Danbooru

[REJECTED] Translation/Romanization of Chinese and Korean copyright tag

Posted under Tags

mass update zhan_jian_shao_nyu -> warship_girls
mass update quotations_from_chairman_mao_zedong -> mao_zhuxi_yulu
alias benghuai_xueyuan -> honkai_impact
mass update monkey_king:_hero_is_back -> xiyouji_zhi_dashengguilai
mass update my_love_tiger -> nawa_horanginim
mass update the_second_coming_of_avarice -> tamsigui_jaelim

Link to request

I have just stumbled upon howto:romanize and found out that it seems like danbooru prefer romanized title over translated title. However I recall there are a number of international series and maybe also characters are translated instead of romanized when they are tagged on danbooru, so I think maybe they should be romanized instead.
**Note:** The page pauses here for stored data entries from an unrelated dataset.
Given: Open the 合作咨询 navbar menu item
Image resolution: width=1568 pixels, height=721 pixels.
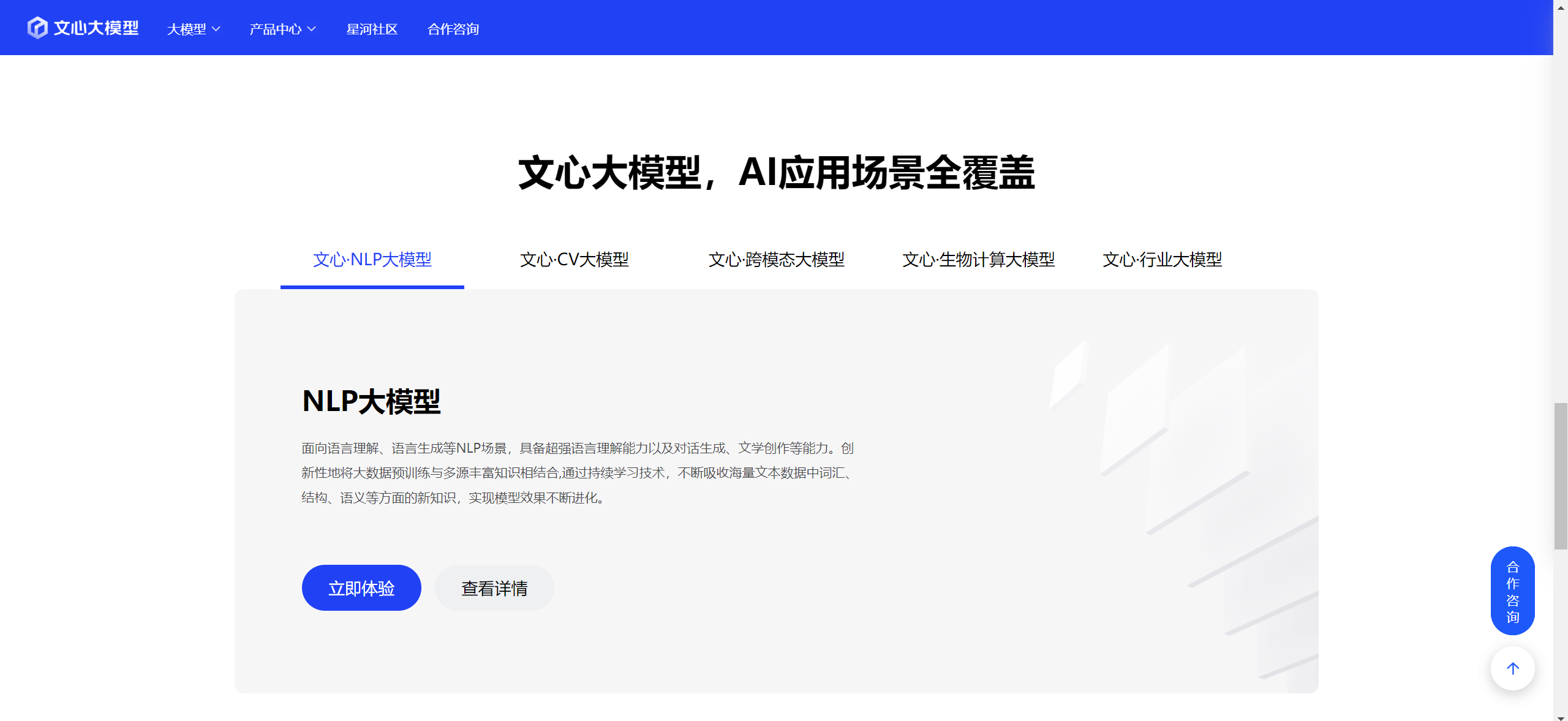Looking at the screenshot, I should click(x=453, y=29).
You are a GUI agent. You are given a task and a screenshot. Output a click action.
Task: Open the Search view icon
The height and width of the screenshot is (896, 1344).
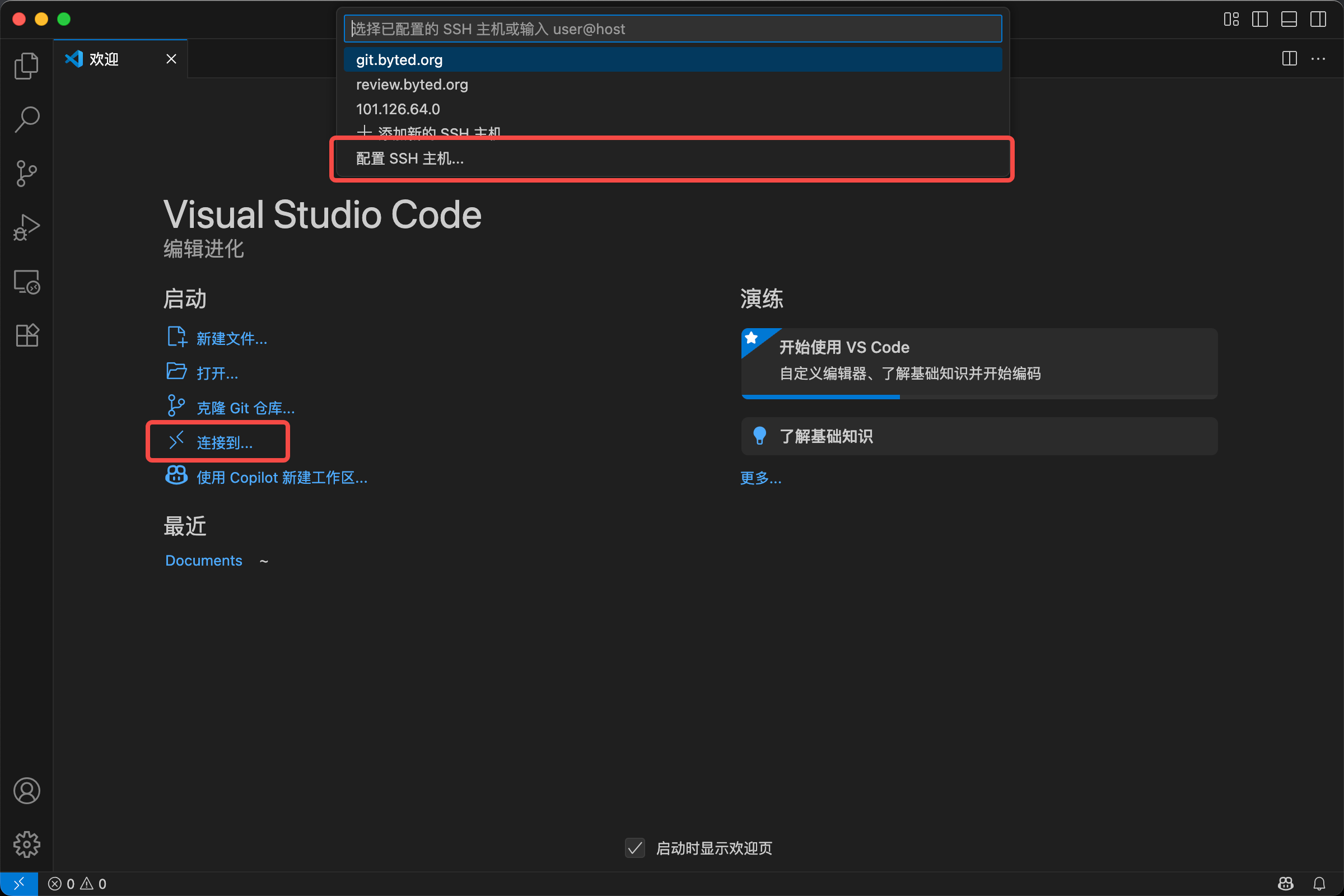pos(26,119)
Or actually should the rule be changed?

Also, another question is what kind of romanization should be used for region that don't commonly use pinyin romanization for Chinese language.

EDIT: The bulk update request #1804 (forum #150547) has been rejected by @Hillside_Moose.

Updated by DanbooruBot

Vehemently oppose.

At least 3 of the copyrights (azur_lane, girls_frontline, honkai_impact) you're listing has its English names firmly established in their respective active communities and perspective users. Doing so will certainly add needless confusion to users, as hardly any English users reads or remembers them by their pinyin. You don't see Wikipedia lists these works, or every single foreign work titles untranslated and simply by their romanization, do you?

howto:romanize only says romanization of Japanese. Since many Chinese works you listed here has English language releases, official English copyright names should always be preferred.

Plus, you even wrote the pinyin wrong. It sould be bilan_hangxian and shaonv_qianxian instead.

Updated

Tsumikiria said:

Vehemently oppose.

At least 3 of the copyrights (azur_lane, girls_frontline, honkai_impact) you're listing has its English names firmly established in their respective active communities and perspective users. Doing so will certainly add needless confusion to users, as hardly any English users reads or remembers them by their pinyin. You don't see Wikipedia lists these works, or every single foreign work titles untranslated and simply by their romanization, do you?

howto:romanize only says romanization of Japanese. Since many Chinese works you listed here has English language releases, official English copyright names should always be preferred.

Plus, you even wrote the pinyin wrong. It sould be bilan_hangxian and shaonv_qianxian instead.

The Chinese national standard about pinyin romanization was updated last year that say, when the character ü cannot be used, yu should have been used instead, instead of the conventional v. Some tag in the site have already followed such rule.

Unbreakable said:

topic #14274

I guess that settled it for sone Chinese subjects, but still there are things that are unsettled, like
- How about Korean? That's actually what prompted me to make the topic
- How about when there are no official English title, or when the official English translation isn't popular? It would be nice if that can be written into guideline
- When it is necessary to romanize Chinese, should regional variants of Chinese be catered? Or should the single romanization standard be chosen.

I think the romanization rule for Japanese was originally created to make consistent the fact that a lot of our users would watch or read fansubbed or raw versions of anime and manga well before they got licensed and officially translated (long before simulcast on Crunchyroll and the like was a thing). With the rule, there wouldn't be a mix of the original Japanese and English names for copyrights in the system, and everyone would know which to use immediately. I don't think the same issue typically applies to our general user-base with Chinese or Korean properties. Anime originally being Japanese, the expectation would be that our users would have more familiarity (if any) with it than those two.

If an English title doesn't exist, I'd say, yes, we should definitely use a standard, like pinyin for Chinese titles and names, and whatever the official romanization system for Korean is for Korean titles and Names (I guess this). If the property is marketed to a wider western audience with an English title, I think we really ought to use that here to avoid confusion.